寝獅子の源流とは?石川県小松市串町で獅子の舞い方を調査

10月25日

10:00~13:00

よこえ酒店の横江博昭さんにお話を伺った。先日、片山津温泉で獅子舞の取材をしたときに、能登半島田鶴浜から来た建具職人である山口半次郎が明治時代に獅子舞を伝えたことを知った。そして、その獅子舞が周辺の柴山町、新保町、高塚町などに伝えられたこともわかった。この流れのなかで、片山津温泉から小松市串町にも獅子舞が伝えられたことも知り、片山津温泉ではすでに1度途絶えてしまった寝獅子の舞いを今にとどめている。昔の寝獅子の舞い方はどのようであったのか?を知る良い機会だと思ったので、今回取材を申し入れた。こまつの曳山交流館みよっさの橘さんに、串町公民館の方をご紹介いただき、それから横江さんをご紹介いただいた流れである。

 

横江さんが経営されている酒屋にお邪魔した。昔、寝獅子は人を楽しませる演劇的な要素が強い演目だったのかもしれない。加賀市潮津町の寝獅子の動画を横江さんにお見せしたところ、物語の顛末が寝獅子にはあったが今ではそれが少し崩れているようだ。一方で、今では一瞬一瞬のおどける面白みを意識するようになったということかもしれない。寝獅子とはいえ、今と昔では大事にするものが少し異なっているようにも感じた。

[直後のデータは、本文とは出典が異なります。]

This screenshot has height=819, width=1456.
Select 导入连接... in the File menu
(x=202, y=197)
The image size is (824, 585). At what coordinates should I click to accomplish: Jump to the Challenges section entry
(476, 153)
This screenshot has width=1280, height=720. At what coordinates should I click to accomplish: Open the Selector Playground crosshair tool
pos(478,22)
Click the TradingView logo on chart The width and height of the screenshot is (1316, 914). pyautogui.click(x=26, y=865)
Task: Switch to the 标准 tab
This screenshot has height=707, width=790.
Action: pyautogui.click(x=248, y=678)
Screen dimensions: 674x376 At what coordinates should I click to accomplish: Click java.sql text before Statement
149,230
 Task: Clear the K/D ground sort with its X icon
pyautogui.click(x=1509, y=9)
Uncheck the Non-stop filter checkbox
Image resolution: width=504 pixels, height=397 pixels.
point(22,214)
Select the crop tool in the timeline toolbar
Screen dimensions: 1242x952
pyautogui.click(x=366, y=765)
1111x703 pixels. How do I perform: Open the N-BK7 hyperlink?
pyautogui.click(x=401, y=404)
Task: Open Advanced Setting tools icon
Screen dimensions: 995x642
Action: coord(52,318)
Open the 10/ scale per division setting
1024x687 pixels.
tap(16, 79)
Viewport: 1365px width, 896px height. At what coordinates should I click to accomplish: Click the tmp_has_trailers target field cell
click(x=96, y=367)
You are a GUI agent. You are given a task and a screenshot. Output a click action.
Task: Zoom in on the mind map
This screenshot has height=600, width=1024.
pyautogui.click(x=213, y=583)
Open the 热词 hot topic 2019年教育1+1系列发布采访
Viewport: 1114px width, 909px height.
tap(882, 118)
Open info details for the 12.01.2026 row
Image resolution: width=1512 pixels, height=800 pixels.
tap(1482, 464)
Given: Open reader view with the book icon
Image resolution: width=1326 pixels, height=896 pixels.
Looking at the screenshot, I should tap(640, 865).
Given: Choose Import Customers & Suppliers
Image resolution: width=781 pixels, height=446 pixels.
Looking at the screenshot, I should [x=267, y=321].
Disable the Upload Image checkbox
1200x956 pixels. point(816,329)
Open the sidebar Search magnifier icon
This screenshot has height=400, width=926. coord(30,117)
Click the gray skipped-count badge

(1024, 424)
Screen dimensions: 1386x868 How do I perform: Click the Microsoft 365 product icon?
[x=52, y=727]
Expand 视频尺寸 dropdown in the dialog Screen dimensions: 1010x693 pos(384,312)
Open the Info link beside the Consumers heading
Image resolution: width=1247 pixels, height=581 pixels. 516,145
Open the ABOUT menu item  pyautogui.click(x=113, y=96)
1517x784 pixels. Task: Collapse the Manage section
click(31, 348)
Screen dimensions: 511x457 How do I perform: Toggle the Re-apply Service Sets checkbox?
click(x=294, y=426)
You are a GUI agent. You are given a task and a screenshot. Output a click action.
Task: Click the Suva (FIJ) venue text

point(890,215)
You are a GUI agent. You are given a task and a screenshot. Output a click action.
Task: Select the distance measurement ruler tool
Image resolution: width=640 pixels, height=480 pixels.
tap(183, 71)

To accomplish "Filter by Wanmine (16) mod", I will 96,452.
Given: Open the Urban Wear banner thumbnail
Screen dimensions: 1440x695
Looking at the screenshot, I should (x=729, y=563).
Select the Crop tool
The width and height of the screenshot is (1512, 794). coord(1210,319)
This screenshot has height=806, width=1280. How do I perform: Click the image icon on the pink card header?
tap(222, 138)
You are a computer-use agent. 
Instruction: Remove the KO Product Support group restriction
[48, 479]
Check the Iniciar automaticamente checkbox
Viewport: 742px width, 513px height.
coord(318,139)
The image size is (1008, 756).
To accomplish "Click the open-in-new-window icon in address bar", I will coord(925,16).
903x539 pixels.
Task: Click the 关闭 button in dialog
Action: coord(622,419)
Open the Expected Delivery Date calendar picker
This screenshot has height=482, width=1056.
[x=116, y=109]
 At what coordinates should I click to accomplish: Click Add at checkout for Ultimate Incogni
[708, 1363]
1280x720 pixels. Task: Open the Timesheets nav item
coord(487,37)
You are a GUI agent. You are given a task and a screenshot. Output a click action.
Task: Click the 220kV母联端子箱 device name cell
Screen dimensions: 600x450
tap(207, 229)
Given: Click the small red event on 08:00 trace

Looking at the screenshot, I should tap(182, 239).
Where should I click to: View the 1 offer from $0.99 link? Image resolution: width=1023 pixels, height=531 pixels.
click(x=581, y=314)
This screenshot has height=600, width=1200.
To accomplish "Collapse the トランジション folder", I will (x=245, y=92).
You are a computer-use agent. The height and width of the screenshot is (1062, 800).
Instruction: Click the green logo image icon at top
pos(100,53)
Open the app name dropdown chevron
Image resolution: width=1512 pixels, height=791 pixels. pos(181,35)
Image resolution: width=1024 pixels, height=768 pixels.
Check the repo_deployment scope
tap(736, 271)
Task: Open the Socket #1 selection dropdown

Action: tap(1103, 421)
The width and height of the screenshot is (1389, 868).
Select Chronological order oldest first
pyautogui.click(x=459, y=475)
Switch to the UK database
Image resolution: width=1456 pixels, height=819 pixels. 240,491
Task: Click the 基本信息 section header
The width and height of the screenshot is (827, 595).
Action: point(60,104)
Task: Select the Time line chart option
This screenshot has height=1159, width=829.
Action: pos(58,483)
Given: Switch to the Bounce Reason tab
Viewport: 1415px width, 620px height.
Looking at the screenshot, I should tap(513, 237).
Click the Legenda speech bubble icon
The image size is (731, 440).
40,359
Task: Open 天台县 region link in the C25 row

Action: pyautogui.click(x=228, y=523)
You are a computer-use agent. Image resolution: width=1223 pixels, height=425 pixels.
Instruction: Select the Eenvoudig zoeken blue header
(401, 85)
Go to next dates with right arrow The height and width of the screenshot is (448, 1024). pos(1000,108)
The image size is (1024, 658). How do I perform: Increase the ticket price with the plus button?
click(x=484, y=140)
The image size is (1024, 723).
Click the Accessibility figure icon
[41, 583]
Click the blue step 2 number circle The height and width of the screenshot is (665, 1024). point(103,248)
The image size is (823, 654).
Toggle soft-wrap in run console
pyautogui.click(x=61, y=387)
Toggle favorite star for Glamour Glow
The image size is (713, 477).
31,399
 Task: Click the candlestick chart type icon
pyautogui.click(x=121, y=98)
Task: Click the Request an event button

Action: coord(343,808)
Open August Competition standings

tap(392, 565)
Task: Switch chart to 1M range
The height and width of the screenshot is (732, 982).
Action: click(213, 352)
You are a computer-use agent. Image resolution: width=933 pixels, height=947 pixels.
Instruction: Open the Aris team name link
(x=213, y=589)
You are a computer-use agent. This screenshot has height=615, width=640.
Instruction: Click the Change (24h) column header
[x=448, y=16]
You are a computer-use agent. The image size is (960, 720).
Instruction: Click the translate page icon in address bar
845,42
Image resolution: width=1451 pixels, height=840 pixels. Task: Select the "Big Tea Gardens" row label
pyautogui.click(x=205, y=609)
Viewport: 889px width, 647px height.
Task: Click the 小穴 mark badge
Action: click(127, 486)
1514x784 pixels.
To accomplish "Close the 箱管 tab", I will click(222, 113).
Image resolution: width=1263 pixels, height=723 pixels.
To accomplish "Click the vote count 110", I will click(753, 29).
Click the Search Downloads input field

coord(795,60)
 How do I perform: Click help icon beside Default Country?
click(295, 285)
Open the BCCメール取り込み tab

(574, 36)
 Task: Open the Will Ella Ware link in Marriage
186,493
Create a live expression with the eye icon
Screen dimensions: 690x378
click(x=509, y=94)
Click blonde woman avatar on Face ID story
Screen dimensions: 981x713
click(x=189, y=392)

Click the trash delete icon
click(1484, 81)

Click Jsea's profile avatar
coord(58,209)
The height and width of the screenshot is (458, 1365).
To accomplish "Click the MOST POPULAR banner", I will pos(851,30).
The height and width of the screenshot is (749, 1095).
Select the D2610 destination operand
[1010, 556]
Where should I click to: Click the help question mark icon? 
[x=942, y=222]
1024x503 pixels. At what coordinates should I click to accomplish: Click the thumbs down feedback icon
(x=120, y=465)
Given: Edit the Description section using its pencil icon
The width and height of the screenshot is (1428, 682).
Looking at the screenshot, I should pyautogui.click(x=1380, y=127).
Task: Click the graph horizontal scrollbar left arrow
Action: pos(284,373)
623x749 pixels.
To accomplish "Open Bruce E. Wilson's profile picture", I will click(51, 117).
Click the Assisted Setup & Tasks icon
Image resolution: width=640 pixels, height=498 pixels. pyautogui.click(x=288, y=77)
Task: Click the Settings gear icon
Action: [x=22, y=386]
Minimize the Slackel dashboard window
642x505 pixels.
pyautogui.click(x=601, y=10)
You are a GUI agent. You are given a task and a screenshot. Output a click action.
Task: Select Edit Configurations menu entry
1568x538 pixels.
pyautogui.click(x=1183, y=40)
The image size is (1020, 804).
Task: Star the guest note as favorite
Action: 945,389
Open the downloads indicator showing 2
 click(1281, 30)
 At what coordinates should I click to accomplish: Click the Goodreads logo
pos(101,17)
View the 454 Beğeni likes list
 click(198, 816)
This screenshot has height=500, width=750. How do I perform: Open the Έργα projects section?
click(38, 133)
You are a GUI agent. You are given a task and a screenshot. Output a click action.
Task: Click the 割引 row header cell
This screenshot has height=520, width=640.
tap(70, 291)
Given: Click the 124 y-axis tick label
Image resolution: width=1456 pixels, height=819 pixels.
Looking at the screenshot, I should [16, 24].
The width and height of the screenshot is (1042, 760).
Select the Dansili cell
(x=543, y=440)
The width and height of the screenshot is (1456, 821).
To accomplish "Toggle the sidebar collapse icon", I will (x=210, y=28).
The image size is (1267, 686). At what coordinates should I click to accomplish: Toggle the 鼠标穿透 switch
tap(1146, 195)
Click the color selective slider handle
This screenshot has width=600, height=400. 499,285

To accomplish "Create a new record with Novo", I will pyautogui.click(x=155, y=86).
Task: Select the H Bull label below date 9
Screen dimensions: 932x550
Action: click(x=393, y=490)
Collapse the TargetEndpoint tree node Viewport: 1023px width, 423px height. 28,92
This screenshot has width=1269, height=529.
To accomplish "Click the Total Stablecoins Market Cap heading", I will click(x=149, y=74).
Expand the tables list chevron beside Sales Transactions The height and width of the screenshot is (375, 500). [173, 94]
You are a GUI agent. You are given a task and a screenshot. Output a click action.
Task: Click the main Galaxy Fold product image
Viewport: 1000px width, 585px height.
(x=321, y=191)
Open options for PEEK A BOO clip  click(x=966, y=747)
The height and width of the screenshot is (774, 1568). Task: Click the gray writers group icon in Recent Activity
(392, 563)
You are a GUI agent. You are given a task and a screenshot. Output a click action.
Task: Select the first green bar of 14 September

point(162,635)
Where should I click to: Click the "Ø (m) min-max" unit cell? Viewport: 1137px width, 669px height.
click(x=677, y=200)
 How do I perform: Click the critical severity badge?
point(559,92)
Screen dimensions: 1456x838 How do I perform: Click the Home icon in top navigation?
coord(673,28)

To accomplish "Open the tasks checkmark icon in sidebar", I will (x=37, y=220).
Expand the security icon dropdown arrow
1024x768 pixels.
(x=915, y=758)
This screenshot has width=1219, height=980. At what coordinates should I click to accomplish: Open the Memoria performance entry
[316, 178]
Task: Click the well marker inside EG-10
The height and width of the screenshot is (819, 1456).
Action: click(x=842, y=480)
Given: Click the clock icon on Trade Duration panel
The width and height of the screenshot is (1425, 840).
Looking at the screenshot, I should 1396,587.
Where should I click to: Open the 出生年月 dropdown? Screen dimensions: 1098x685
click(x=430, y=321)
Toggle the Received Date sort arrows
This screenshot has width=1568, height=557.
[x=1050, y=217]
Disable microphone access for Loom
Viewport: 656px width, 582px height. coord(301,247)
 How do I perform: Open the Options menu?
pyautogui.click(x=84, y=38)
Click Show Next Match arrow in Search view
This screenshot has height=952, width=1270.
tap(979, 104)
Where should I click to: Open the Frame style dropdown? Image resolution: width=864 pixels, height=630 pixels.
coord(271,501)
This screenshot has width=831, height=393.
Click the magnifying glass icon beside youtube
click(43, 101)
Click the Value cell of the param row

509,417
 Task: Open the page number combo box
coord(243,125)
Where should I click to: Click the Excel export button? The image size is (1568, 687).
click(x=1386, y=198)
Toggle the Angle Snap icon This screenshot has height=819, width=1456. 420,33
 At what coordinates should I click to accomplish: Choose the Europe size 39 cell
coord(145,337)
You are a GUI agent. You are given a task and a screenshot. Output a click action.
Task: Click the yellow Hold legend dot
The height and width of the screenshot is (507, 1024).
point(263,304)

その後、串町公民館で、串町の寝獅子について拝見したところ、棒振りとひょっとこを折衷したような踊りをしていることがわかった。ひょっとこが獅子を棒で突いたり鼻に棒を突っ込んだりしてからかっているところまでは滑稽だったのだが、それに反応した獅子がひょっとこに噛み付くという場面にギョッとした。まるで人間が動物に食われるみたいだ。最後は獅子が退治されるのだが、顔が横倒しになって終了となった。加賀市側では、潮津町が片山津温泉由来の寝獅子をやっているが、ひょっとこは獅子に酒を飲ませるものの、獅子に噛みつかれることはなくひたすら逃げるのみだ。最後は獅子頭が太鼓の上に置かれて終了となる。加賀市潮津町と小松市串町でそれぞれ寝獅子の形態の発展の仕方が違っていたと思われる。

 

▼旧公民館で現在使用している獅子を持つ横江さん。背後の黒板には、獅子舞の本番の日程が書かれている。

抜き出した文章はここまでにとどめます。